(Stored records)
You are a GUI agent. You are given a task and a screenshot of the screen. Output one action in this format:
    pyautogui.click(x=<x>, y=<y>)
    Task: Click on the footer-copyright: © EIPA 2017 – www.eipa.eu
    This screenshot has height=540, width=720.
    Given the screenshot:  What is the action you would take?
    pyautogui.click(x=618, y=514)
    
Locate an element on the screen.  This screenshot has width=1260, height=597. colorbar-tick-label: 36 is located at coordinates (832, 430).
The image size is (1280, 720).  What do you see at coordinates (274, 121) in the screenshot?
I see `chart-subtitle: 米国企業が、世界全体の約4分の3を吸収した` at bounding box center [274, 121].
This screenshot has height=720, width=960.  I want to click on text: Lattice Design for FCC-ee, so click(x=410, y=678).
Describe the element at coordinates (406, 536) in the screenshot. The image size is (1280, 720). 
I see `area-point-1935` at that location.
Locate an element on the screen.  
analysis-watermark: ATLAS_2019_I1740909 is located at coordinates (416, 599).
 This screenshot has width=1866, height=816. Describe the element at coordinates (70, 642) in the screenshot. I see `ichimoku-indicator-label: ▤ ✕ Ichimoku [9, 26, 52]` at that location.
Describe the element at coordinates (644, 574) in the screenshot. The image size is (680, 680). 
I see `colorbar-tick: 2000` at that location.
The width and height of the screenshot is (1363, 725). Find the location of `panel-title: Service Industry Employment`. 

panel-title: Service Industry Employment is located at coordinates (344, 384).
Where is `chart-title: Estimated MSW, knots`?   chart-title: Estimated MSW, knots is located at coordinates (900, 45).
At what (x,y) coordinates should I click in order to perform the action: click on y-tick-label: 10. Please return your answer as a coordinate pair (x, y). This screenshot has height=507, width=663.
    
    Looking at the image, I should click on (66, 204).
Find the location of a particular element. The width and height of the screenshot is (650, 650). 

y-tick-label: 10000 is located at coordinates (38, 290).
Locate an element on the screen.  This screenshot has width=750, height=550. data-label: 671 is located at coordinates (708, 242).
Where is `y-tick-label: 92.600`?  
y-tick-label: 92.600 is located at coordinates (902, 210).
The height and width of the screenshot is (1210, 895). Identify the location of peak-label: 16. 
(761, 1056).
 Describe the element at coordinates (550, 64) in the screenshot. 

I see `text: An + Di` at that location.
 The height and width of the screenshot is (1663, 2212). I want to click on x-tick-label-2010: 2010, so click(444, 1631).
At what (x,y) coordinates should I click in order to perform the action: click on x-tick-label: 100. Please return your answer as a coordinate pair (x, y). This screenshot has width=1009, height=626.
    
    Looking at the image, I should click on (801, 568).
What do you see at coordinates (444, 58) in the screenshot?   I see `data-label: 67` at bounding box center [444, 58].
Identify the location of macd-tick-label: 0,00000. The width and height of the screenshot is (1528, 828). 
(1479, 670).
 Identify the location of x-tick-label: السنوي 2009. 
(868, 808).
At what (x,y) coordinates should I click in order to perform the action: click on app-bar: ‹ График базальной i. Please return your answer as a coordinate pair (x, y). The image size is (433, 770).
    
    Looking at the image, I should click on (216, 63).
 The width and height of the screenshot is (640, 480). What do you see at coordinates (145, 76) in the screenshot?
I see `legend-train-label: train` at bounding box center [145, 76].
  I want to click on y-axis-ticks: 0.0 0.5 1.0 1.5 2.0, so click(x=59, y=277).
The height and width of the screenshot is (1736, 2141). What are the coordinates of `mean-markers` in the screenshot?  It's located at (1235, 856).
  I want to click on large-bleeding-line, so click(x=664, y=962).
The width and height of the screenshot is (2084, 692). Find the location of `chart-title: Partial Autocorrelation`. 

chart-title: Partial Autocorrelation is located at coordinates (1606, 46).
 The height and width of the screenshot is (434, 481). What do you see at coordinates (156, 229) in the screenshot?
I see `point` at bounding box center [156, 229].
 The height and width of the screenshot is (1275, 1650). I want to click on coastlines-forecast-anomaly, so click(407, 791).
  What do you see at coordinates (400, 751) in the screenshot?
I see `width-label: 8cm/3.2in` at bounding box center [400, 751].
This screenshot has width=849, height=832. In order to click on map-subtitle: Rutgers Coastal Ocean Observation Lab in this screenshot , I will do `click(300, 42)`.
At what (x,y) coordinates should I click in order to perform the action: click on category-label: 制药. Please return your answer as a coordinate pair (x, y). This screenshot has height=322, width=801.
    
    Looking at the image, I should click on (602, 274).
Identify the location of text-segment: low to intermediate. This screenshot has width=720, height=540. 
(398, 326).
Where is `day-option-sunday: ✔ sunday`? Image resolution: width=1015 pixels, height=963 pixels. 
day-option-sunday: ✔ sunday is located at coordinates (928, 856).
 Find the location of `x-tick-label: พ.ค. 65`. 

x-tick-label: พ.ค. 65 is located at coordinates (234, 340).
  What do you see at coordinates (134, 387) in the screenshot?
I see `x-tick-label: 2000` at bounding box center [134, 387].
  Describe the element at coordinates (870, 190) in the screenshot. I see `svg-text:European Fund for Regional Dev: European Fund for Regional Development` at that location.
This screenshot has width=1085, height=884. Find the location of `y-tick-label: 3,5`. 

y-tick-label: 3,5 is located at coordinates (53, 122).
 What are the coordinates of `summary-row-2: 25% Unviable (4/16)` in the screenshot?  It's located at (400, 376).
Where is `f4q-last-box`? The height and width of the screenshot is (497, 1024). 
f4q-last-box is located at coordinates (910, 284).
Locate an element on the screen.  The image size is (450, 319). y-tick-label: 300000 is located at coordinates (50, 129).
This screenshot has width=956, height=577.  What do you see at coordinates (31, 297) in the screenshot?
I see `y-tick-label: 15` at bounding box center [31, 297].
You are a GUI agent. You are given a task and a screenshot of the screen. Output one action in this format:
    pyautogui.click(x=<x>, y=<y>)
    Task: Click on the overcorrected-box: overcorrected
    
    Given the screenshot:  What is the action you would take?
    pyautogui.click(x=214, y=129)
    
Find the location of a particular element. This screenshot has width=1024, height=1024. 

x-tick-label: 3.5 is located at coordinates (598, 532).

• Aim of the exercise
Reproduce the lines of the records above exactly, starting at the line that contains "has height=507, width=663." and ending at the line that contains "(868, 808).", with both of those lines included.

• Response area
At what (x,y) coordinates should I click in order to perform the action: click on y-tick-label: 10. Please return your answer as a coordinate pair (x, y). This screenshot has height=507, width=663.
    
    Looking at the image, I should click on (66, 204).
Find the location of a particular element. The width and height of the screenshot is (650, 650). 

y-tick-label: 10000 is located at coordinates (38, 290).
Locate an element on the screen.  This screenshot has width=750, height=550. data-label: 671 is located at coordinates (708, 242).
Where is `y-tick-label: 92.600`?  
y-tick-label: 92.600 is located at coordinates (902, 210).
The height and width of the screenshot is (1210, 895). Identify the location of peak-label: 16. 
(761, 1056).
 Describe the element at coordinates (550, 64) in the screenshot. 

I see `text: An + Di` at that location.
 The height and width of the screenshot is (1663, 2212). I want to click on x-tick-label-2010: 2010, so click(444, 1631).
At what (x,y) coordinates should I click in order to perform the action: click on x-tick-label: 100. Please return your answer as a coordinate pair (x, y). This screenshot has width=1009, height=626.
    
    Looking at the image, I should click on (801, 568).
What do you see at coordinates (444, 58) in the screenshot?   I see `data-label: 67` at bounding box center [444, 58].
Identify the location of macd-tick-label: 0,00000. The width and height of the screenshot is (1528, 828). 
(1479, 670).
 Identify the location of x-tick-label: السنوي 2009. 
(868, 808).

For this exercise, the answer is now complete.